Midwifery is a form of alternative care for women with low-risk pregnancies; however, with long waitlists and a lack of services in rural areas, it’s not an option for all expecting mothers.

Stephanie McDougall's been a new mom before. Three-week-old Elliott is her second boy, the difference this time is she used the services of a midwife.

“I wanted a more holistic approach with the second baby. I want not to have just the baby’s health monitored, but mine as well,” says McDougall.

Registered midwives care for low-risk expecting moms. They are there through the pregnancy, delivery, and for the first six weeks after birth.

The Association of Nova Scotia Midwives prides itself on the quality of service it offers woman.

“The difference with our service is that the only women that we are looking after, or patients or clients that we have, are women having babies and just for the short time while they are pregnant, during labour and a few weeks after,” says Kelly Chisholm, with the Association of Nova Scotia Midwives.

Stephanie Gilbert is expecting her second child next month. She is also with a group that advocates for the specialized care; however, because she lives in Sydney it's not an option for her. The closest hospital that allows licensed midwives to practice is over two hours away.

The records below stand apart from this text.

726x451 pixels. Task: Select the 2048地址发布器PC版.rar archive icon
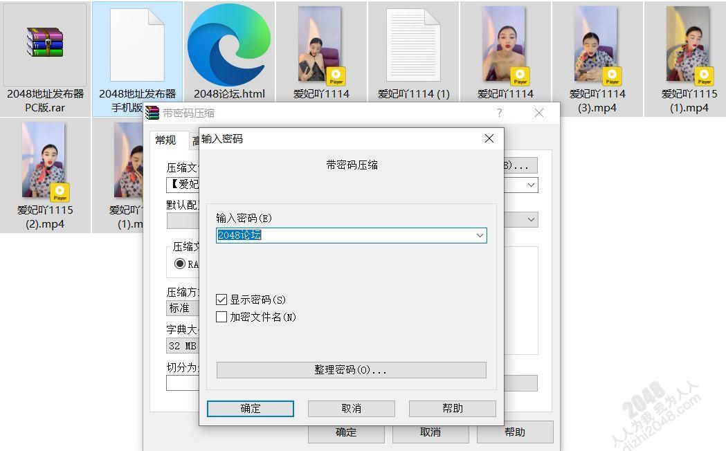point(45,45)
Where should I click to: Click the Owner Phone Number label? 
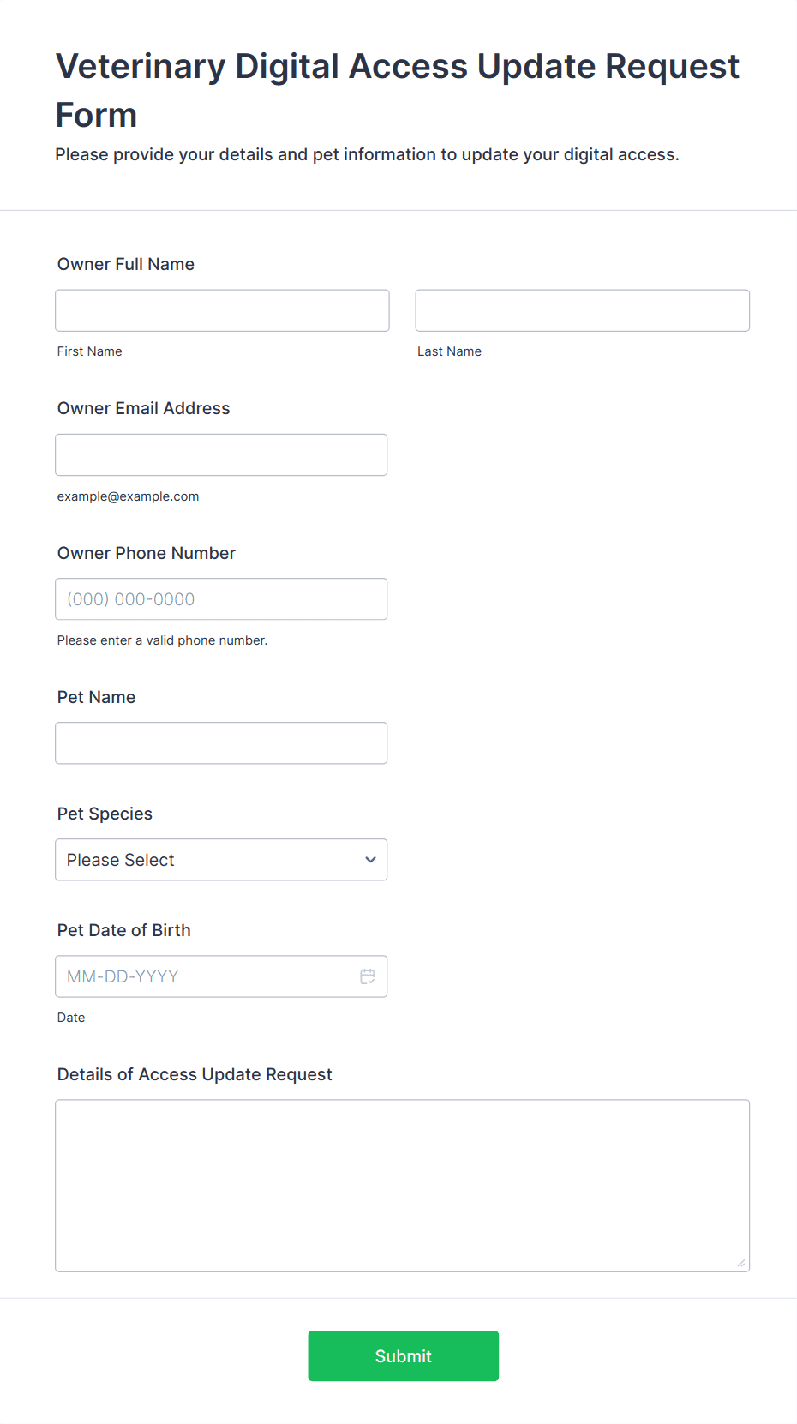(x=147, y=553)
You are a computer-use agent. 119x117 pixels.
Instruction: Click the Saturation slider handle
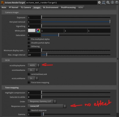[x=59, y=35]
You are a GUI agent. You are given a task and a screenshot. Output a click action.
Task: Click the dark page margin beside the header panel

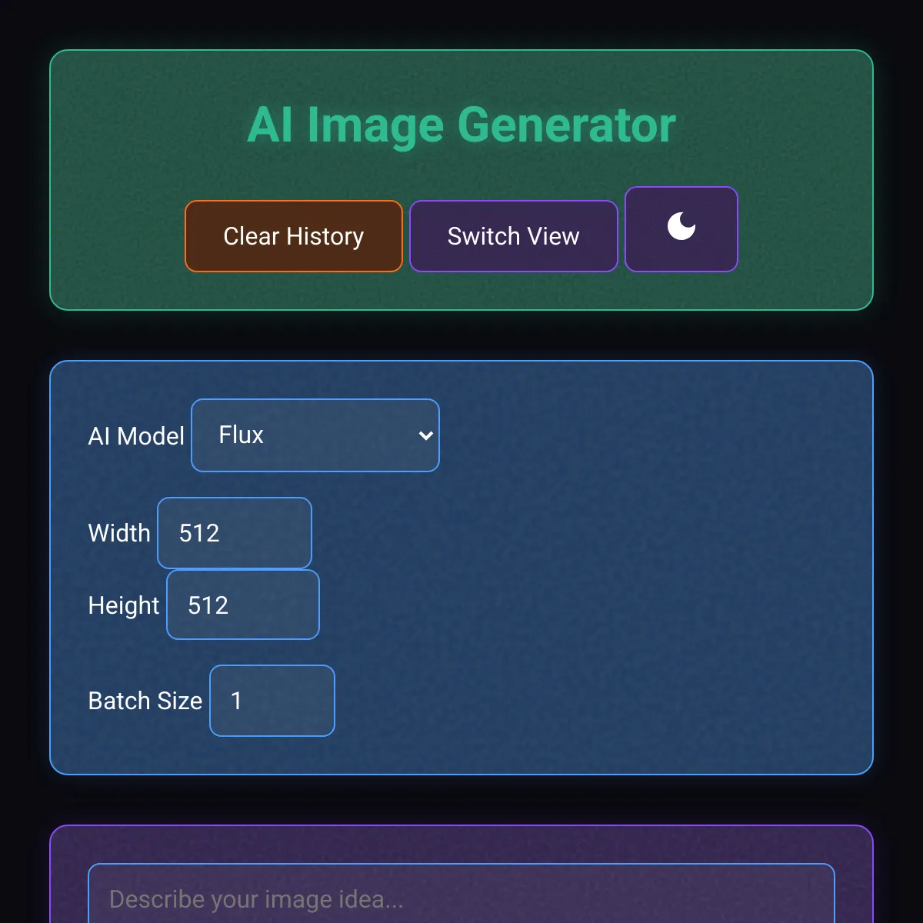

“My hope is that midwifery care could be expanded and offered to women all across the province so all women have a choice of what model of care they can receive during their pregnancies,” says Gilbert.

Currently there are nine full time midwife positions in Nova Scotia: five are at the IWK Health Centre in Halifax, two in Antigonish and two on the South Shore. The president of the association says there are waitlists at each centre and until services are expanded they can only deliver about three per cent of babies born in the province.

A 2011 provincial government report recommended hiring of 20 full-time midwifery positions by 2017, but it comes down to money. The Association of Nova Scotia Midwives asserts they have the more cost effective option.

“We have shorter lengths of stays in the hospital which costs the system less, we have fewer intervention rates which costs the system less, we have very high breastfeeding rates which costs the system less and dramatically contribute to long term health,” says Chisholm.